Özgür-Der Diyarbakır Şube Başkanı Süleyman Nazlıcan imzalı açıklamada, tutuklulara tek tip kıyafetten KHK ihraçlarına, savcılıkça da kabul edilen ByLock mağdurlarından cezaevlerindeki hak ihlallerine kadar birçok konuya değinildi. Hükümet tarafından kamuoyunda dillendirilen şikayetlere buyurgan ve sesleri bastırmaya matuf yaklaşımlar sergilendiğinin belirtildiği açık- lamada “Yapılan yanlışları düzeltmek yerine yanlışları savunan bir anlayışla yapıcı eleştirilere dahi tahammül edilmemektedir. Neredeyse bütün kesimleri topyekûn FETÖ’cü ilan eden ucuz bir siyaset dili kullanılarak algı yönetimi yapılmaktadır. Bu durum ülke siyaseti açısından çok üzücü ve kaygı vericidir. Oysa ülkenin birikmiş sorunlarını çözmenin yolu hamaset değil çözüm üretmektir” denildi.
Keyfiliğin ve otoriterliğin ortaya çıkması kaçınılmaz
Açıklamada; “Kuşkusuz geçtiğimiz sürecin sancılı olduğunun farkındayız. Ancak bu süreçte tedbir adına ortaya konulan uygulamalar hukuk ve adalet zeminini tahrip edecek bir noktaya gelmişse ve kamuoyu vicdanında mahkûm olmaya doğru gidiyorsa, bu demektir ki yanlış yoldayız. Yapılan yanlışları düzeltmek yerine yanlışları savunan bir anlayışla yapıcı eleştirilere dahi tahammül edilmemektedir. Öte taraftan bugünlerde ilân edilen iki KHK ve bazı maddeleri hakkında da çok yoğun eleştirilerin yapıldığını gözlemlemekteyiz. Elbette bu eleştiriler yersiz değildir ve gereklidir. Çünkü eleştiri ve muhakemenin olmadığı yerde keyfiliğin ve otoriterliğin ortaya çıkması kaçınılmazdır. Ve maalesef geldiğimiz nokta bu korkuyu besleyecek riskler taşımaktadır.
Hak ihlâllerine müsaade edilmemeli
Delilden yoksun, sadece spekülasyona veya kurum içi kanaat diye nitelendirilen görüşler ile verilen tutuklama kararları tüm sonuçlarıyla birlikte ortadan kaldırılmalıdır. Hukuki ve idari başvuru süreçleri, şeffaf bir biçimde sürdürülmeli, tüm belge ve bilgilerin taraflara açık olması sağlanmalıdır. Ceza infaz kurumlarında hak ihlallerinin yaşanmasına müsaade edilmemeli ve ceza infaz kurumlarındaki kapasite aşımının da bir hak ihlali olduğu unutulmamalıdır. Sonuç olarak bu OHAL sürecinin uzamasının beraberinde getireceği riskler hesaplanarak siyasal ve sosyal sorunlara kalıcı çözümler üretmenin yolları aranmalıdır.

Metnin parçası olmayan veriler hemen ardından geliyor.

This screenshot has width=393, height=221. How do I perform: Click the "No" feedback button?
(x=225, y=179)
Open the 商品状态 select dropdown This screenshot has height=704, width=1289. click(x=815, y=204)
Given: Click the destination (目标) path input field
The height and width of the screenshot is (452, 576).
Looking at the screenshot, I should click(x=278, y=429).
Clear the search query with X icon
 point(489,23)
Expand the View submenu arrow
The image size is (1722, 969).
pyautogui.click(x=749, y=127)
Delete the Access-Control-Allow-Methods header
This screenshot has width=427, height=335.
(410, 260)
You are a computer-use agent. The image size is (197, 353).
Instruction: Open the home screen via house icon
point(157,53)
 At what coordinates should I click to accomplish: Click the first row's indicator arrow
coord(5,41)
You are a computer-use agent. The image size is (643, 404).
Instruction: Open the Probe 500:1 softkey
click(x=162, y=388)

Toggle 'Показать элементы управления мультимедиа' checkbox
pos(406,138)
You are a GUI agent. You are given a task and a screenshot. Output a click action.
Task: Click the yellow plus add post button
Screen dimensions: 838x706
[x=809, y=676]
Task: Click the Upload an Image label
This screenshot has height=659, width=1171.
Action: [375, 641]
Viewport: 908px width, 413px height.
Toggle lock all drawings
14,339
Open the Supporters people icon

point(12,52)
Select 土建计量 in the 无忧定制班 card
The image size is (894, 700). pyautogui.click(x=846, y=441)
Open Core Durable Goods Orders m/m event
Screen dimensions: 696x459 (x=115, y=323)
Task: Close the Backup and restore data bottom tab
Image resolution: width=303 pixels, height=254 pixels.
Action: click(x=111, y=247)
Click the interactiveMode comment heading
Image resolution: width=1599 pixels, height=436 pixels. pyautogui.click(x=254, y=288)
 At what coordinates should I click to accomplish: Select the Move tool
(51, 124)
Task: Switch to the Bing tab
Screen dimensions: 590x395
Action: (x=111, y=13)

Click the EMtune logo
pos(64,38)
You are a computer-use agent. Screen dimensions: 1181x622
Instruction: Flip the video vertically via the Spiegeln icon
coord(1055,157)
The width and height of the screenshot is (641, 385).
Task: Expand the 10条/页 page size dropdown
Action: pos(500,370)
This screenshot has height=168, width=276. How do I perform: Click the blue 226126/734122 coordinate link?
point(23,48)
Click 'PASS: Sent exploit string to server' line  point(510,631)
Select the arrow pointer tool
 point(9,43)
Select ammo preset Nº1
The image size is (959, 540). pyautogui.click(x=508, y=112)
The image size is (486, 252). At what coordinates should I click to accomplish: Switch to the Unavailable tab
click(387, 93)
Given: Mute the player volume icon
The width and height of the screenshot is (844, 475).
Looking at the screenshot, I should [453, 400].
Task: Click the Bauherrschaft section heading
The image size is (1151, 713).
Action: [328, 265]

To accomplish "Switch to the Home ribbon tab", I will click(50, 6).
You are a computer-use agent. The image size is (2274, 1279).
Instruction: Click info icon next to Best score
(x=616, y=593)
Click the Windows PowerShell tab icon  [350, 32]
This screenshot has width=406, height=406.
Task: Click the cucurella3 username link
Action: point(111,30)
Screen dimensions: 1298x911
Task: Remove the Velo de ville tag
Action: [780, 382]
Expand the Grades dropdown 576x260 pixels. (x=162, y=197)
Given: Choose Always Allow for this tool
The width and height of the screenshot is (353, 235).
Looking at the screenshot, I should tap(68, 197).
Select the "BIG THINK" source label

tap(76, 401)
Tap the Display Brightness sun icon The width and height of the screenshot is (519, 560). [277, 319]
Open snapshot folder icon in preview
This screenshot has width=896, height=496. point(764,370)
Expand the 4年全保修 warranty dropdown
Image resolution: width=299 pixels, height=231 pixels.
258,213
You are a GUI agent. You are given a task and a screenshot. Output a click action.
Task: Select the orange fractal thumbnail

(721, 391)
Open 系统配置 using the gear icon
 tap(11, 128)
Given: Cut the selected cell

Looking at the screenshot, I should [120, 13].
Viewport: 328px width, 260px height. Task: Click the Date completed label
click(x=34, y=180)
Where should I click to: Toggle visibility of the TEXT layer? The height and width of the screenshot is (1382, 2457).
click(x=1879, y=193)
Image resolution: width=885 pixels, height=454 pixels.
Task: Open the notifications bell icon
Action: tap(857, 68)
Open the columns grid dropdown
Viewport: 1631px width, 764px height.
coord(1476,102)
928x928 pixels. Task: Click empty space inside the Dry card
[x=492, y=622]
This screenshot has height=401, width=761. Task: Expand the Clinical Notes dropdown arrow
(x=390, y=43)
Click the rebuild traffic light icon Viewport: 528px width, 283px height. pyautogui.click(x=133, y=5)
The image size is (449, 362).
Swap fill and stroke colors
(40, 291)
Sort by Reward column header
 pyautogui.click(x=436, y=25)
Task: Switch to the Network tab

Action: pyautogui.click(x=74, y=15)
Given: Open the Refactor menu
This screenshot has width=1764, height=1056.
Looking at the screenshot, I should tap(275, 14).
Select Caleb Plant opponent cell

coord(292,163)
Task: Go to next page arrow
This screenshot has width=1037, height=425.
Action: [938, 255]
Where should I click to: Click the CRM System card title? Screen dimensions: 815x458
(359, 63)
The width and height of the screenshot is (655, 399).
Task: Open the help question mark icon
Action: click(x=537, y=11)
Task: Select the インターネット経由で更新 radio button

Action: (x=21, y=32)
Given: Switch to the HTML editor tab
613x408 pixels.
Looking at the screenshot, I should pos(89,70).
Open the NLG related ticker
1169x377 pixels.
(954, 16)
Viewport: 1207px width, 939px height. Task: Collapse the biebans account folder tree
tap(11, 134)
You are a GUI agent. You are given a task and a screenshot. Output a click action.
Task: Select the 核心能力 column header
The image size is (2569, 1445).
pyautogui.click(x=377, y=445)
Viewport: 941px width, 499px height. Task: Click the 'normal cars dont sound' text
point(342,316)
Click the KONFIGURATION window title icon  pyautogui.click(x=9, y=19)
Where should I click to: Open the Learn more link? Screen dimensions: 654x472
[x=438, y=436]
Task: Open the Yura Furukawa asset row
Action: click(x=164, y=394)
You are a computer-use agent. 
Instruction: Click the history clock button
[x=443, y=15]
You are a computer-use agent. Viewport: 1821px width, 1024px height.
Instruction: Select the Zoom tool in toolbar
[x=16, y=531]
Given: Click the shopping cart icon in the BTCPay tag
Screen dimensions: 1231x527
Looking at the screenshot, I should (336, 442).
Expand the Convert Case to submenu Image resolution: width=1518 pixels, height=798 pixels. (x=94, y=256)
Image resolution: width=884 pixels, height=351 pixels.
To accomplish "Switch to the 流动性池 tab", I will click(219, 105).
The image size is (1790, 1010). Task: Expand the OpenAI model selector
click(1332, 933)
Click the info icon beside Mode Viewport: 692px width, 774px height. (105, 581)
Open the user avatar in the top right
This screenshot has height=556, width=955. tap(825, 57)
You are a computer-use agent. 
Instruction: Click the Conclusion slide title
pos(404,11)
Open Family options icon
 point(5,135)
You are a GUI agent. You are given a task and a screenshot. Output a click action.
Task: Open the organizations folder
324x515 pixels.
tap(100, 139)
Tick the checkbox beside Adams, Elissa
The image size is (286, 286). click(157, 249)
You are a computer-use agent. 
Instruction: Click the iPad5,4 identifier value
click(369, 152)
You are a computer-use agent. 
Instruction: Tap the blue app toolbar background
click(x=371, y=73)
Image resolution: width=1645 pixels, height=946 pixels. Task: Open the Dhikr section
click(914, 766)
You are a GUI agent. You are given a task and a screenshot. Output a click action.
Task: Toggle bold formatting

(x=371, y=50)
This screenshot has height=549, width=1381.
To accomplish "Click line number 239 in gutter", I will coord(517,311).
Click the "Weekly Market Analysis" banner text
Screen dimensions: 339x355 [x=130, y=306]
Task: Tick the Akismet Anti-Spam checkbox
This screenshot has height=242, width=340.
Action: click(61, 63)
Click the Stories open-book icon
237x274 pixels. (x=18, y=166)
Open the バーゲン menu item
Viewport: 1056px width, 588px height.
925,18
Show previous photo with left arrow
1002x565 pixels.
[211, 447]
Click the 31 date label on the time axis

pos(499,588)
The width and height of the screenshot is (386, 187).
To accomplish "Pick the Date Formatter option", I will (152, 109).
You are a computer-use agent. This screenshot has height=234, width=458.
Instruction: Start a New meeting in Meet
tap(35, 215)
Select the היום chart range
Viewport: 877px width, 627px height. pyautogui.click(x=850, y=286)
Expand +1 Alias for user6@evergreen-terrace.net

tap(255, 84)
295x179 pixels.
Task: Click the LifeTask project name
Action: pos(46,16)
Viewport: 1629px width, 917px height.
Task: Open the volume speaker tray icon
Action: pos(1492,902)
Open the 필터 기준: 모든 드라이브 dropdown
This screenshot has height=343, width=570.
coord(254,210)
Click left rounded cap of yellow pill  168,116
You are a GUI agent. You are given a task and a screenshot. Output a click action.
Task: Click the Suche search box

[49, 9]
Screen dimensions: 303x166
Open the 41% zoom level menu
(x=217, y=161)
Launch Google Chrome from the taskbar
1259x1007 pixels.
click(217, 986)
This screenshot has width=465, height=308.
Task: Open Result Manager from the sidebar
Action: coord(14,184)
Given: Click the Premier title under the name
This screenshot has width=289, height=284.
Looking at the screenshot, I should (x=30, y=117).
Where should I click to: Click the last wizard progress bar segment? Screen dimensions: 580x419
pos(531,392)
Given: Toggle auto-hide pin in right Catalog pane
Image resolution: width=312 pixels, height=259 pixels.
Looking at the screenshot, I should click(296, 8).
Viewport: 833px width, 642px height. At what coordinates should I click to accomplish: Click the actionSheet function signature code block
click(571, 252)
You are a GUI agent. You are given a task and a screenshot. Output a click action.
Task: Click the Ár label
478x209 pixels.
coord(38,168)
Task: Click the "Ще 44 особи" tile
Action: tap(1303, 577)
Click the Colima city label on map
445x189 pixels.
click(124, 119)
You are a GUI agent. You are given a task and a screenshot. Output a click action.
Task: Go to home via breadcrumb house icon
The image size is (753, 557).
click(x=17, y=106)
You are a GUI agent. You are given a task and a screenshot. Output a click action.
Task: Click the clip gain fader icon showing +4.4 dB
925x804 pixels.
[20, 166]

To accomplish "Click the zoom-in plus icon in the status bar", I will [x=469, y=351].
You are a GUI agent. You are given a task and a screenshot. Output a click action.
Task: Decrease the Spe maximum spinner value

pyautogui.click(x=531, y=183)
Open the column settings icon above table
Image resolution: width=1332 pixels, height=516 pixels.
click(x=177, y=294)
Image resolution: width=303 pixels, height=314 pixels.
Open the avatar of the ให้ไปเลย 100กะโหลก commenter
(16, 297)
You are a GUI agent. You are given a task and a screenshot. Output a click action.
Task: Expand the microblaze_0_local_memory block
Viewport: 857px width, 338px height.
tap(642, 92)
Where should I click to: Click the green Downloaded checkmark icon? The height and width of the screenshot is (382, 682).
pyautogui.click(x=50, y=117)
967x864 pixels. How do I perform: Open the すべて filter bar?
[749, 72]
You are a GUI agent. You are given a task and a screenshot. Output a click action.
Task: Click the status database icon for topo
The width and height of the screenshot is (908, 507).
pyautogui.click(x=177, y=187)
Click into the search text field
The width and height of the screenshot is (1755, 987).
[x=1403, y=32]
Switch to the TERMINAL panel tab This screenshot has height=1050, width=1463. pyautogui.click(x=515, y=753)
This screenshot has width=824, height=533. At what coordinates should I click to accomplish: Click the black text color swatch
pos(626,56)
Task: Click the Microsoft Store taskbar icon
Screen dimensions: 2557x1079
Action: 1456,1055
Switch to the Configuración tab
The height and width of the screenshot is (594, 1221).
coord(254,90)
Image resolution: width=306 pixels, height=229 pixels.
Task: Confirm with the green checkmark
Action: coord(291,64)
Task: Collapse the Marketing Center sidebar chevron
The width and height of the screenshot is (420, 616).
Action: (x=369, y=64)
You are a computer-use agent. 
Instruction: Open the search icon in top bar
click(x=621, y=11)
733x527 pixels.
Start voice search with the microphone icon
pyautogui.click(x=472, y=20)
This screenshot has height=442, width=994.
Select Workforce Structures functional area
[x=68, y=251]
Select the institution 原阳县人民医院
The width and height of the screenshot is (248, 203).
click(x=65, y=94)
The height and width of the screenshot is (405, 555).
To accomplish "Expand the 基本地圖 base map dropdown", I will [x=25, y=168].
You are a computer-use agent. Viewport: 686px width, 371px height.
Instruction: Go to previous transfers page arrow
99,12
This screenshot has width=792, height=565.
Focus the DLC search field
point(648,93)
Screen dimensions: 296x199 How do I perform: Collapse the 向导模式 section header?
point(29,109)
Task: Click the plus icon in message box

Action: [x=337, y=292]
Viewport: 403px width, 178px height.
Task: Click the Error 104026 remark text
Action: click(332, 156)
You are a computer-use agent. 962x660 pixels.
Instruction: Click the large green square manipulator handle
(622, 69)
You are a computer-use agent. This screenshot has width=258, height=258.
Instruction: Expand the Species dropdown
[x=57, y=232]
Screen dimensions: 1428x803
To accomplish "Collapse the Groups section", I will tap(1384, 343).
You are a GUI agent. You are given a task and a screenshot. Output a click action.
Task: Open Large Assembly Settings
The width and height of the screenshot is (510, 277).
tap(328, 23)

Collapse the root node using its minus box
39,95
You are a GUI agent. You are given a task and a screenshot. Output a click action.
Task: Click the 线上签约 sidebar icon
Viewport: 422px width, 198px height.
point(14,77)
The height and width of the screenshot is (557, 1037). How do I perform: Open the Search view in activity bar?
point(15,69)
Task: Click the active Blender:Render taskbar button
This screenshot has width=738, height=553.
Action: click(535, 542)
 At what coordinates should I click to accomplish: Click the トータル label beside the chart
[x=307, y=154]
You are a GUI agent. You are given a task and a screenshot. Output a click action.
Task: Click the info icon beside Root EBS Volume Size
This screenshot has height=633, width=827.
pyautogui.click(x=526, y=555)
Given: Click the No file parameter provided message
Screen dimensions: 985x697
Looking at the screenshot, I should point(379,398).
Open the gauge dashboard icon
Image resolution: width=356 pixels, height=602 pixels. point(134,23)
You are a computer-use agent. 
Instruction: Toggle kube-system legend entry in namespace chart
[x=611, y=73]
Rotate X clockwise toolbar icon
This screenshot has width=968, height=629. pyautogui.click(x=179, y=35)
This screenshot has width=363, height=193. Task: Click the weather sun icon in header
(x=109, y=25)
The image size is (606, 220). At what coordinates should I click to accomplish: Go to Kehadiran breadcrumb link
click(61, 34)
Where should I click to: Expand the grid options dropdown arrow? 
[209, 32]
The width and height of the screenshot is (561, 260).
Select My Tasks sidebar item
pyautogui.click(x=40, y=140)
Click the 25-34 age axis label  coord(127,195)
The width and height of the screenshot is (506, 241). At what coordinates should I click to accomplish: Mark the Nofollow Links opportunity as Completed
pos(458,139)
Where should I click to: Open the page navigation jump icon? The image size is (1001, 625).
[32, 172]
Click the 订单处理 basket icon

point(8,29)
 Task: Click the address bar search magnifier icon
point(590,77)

11 bin 480 kişi de ‘tek tip’ giyecekti
Son çıkan KHK’da ise terör suçlarından yargılanan kişilere giydirilecek tek tip elbise konusu ülke gündemine oturmuş bulunmaktadır. Öncelikle bu düzenlemenin doğru bir düzenleme olmadığını vurgulamak isteriz. İnsanlık adına utanılacak olan Guantanamo kampındaki uygulamalar örnek gösterilerek suçu tamamen sabit olmamış kişilere yönelik bu uygulama, masumiyet karinesi ilkesine uygun değildir ve kabul edilemez. Keza aylardır tartıştığımız Bylock garabeti nihayet fark edilmiş ve 11 bin 480 kişinin haksız yere bu suçtan soruşturmaya tabi tutulduğu ortaya çıkmıştır. Şayet bu gerçek ortaya çıkmamış olsaydı bu kişilere de tek tip elbise giydirilecekti. Dolayısıyla sürecin nasıl bir keyfilikle işletildiği bir kez daha ortaya çıkmıştır.Gelinen noktada sürecin bütün boyutlarını değerlendirdiğimizde, Türkiye’nin acilen normalleşmeye ihtiyacının olduğunu bir kez daha müşahede etmekteyiz.